Jackson Sees Clinton Campaign as So-So
| Washington
IN the middle of a nationwide voter-registration campaign aimed largely at minorities, youth, and urban residents, Jesse Jackson acknowledged Thursday he couldn't say there was much enthusiasm in those camps for the Democratic ticket.
"We have a lot riding on Clinton and the people surrounding him. We have no such leverage on the Republican side," Mr.

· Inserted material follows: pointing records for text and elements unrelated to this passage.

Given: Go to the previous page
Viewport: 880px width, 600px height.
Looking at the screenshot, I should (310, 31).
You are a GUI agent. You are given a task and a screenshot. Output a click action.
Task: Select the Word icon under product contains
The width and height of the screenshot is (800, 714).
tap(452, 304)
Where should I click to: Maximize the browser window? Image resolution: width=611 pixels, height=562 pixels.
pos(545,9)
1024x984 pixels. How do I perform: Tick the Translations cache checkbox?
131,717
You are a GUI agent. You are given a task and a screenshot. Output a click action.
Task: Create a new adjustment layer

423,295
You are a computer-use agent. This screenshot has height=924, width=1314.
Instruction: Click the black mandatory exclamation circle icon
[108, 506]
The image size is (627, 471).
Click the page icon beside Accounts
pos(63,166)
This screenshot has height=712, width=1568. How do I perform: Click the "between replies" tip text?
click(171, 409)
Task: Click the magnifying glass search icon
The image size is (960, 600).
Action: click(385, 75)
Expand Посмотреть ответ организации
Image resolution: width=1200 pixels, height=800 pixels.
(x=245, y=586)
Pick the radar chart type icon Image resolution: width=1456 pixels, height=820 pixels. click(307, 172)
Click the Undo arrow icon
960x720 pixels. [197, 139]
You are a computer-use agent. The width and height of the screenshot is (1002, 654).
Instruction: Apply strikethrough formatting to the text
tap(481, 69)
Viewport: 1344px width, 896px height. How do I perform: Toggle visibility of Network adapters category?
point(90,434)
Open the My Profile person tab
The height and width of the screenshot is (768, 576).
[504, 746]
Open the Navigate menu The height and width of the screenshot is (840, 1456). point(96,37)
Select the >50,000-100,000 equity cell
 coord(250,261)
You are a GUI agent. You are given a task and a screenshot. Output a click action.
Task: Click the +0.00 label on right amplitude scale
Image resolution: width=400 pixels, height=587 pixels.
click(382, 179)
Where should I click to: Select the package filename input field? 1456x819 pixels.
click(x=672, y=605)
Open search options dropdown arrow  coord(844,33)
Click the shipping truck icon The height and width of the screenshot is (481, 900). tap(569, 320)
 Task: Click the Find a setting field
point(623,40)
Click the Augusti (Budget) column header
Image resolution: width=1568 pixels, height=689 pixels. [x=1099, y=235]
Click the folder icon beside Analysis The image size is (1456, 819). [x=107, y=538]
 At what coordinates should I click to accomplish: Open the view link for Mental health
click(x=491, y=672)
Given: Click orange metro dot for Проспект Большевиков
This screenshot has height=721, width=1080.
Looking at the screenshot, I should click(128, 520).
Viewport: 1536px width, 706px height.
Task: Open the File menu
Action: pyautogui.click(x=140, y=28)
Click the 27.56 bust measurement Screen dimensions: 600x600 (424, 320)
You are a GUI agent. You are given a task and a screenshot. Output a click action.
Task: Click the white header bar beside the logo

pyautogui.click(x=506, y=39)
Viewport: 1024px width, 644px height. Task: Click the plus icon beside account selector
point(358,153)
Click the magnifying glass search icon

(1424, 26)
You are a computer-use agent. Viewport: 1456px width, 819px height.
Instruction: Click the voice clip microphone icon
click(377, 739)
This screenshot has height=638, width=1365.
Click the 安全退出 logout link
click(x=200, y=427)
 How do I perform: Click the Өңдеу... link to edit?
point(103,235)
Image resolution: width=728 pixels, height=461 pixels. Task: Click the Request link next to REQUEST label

Jackson told reporters at a Monitor breakfast. "There are many who feel they are without ... sufficient enthusiasm, and they're in this anybody-but-Bush frame of reference. [They feel] that we may not like this or that tactic [by the Democrats] but we must defeat the Reagan-Bush cycle."
"The success the ticket is now enjoying [in the polls] has a lot to do with economic conditions... more than [party] strategy," he said.
On his voter-registration campaign, which will continue through next week and then will become a get-out-the-vote effort for the Democratic Party, Jackson says he sees people across the social spectrum bound by the "economic crisis."
But he said that enthusiasm is highest among those that Clinton has targeted - suburbanites, not poorer, urban minorities.
Jackson, who has had a cool relationship with Clinton and has not yet met to talk at length with the candidate, expressed support for the candidate but, similar to the voters he's seeing these days, he was less than enthusiastic himself.
He gave a lukewarm comparison of Clinton's campaign to reach all corners of the electorate with Bush's this way: "He's reaching out some, Bush is reaching out none."
Jackson said that the minority vote, traditionally Democratic but also traditionally difficult for candidates to rally, could make the difference for a candidate like Clinton if the race were to draw closer than polls now indicate.
"My hope is that the people's enthusiasm will correspond to their real needs by election day," he said of the economic "pain" he is seeing.